登山者が行方不明になる遭難も、数年に一度は聞く。現在、竹富町役場では単独入山を禁止しており、入山届を役場、警察、観光船乗り場に提出することを義務づけている。その限りでは、秘境というべきかもしれない。
しかし1945年に米軍によって撮られた空中写真をみると、島のかなり奥まった場所にまで農地があったことがわかる。カンムリワシやイリオモテヤマネコも、じつは人里近くの田畑を餌場にしている。イチジクの仲間がやたらに目につくのは、人が開墾したあとに侵入したものだろう。
「イノシシサミット」で狩猟文化をディスカッション
気をつけて森を歩くと、あちこちに猟師道やくくり罠なども見られる。実際、この森ではイノシシの固有亜種であるリュウキュウイノシシ(Sus scrofa riukiuanus)の猟が昔からおこなわれてきた。
この西表島で亥年の2007年12月15〜16日に第2回イノシシサミットが開催された。イノシシサミットの話はまた後でも触れるが、沖縄島、奄美大島、石垣島、西表島、台湾から猟師や研究者が集い、イノシシにまつわる地域の文化や自然との共生について語り合う会である。
西表島では、イノシシはカマイと呼ぶので、ここではカマイサミット。1日目の午前にはリュウキュウイノシシの系統分類学、動物考古学、そして民俗学や人類学、生態学について研究者の発表があった。午後には猟師からそれぞれの島での狩猟に関する儀礼、伝承、技術、解体の仕方、料理方法などについて意見交換があった。
西表島の猟師が跳ね上げ式脚括り罠を仕掛ける様子を見に行った
西表島では、冬期間の10月から翌年の田植えを終える3月ごろまでがカマイの猟期だ。最初にヤマ(猟場)に入るときにはカンダシカ(標準和名オオバルリミノキ)を横にひき、それからクワズイモの大きな葉のなかに白飯とマース(塩)をまぶしたものを道端に埋めて、それを跨いで入るというしきたりがあったようだ。
カマイはオキナワウラジロガシやスダジイの豊作年には脂がのって、翌年に仔イノシシも多いという。

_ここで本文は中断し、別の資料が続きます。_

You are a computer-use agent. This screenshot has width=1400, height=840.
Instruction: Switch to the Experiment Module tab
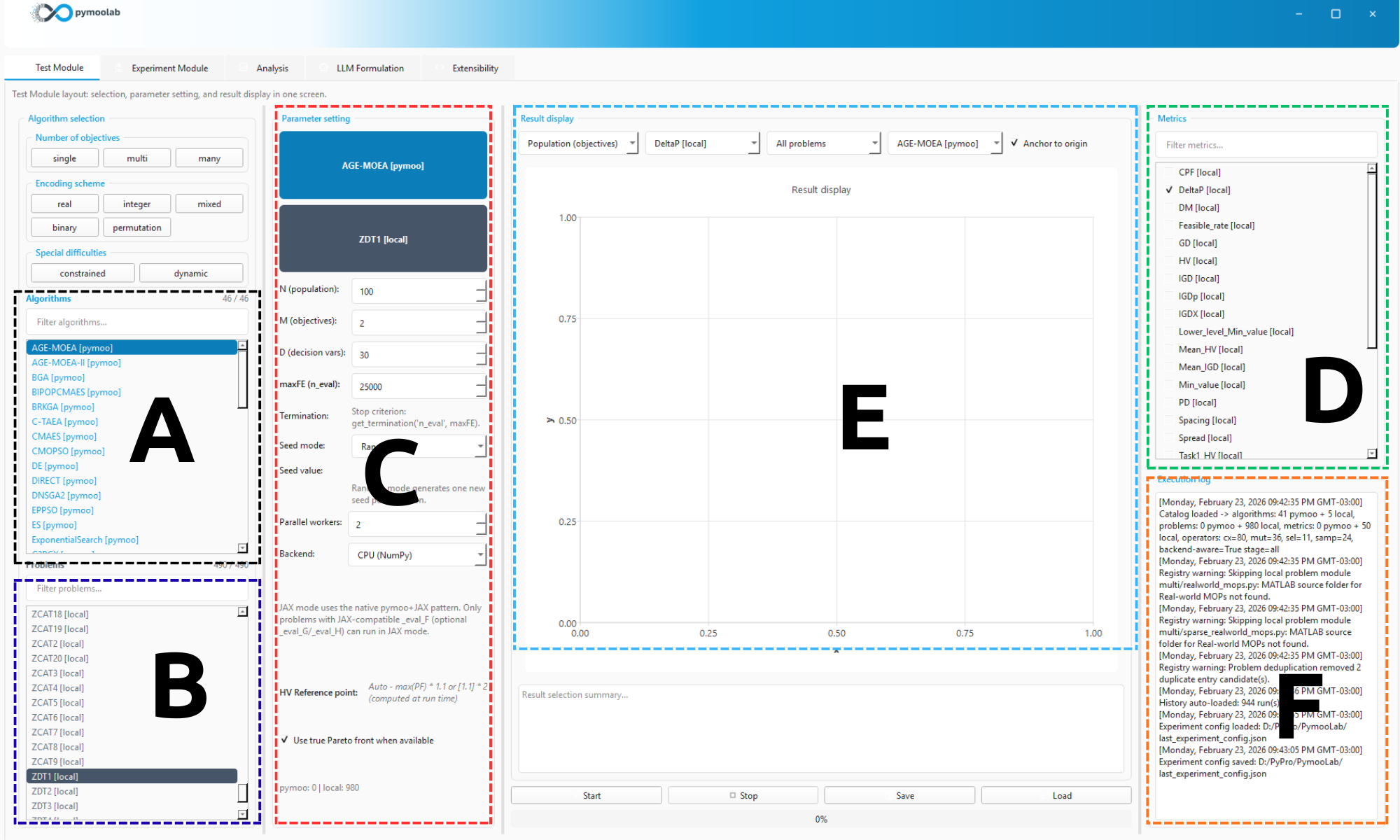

ただ、どんぐりの実りが少なくとも、アブチャン(標準和名モクタチバナ)などの果実を食べてカマイは食い繋いでいる。人臭い西表島は、動物にとって豊かな森なのだ。
2日目にはカマイ猟のヤマをまわって、地元猟師による跳ね上げ式脚括り罠を設置する実演があった。
リュウキュウイノシシの刺身は、コリコリの歯応えと何ともいえない甘味!
夕方からはまずビール、そのうち島酒(泡盛)を傾けながら存分に語るという愉快な2日間であった。いちばん驚いたのは、その場で振る舞われたカマイの刺身だ。日本ではウシやウマ、シカ、クジラなどの刺身はよくあり、沖縄ではヤギの刺身も人気があるが、なかなかブタやイノシシの刺身はない。
細かく切ったカマイの刺身は、コリコリとした歯応えと何ともいえない甘みが魅力だった。本土ではブタやイノシシの刺身は、とりわけE型肝炎のおそれが高いことが知られている。同行した当時20歳の長男にカマイの刺身を食べさせたことで、妻にこっぴどく叱られたことを思い出す。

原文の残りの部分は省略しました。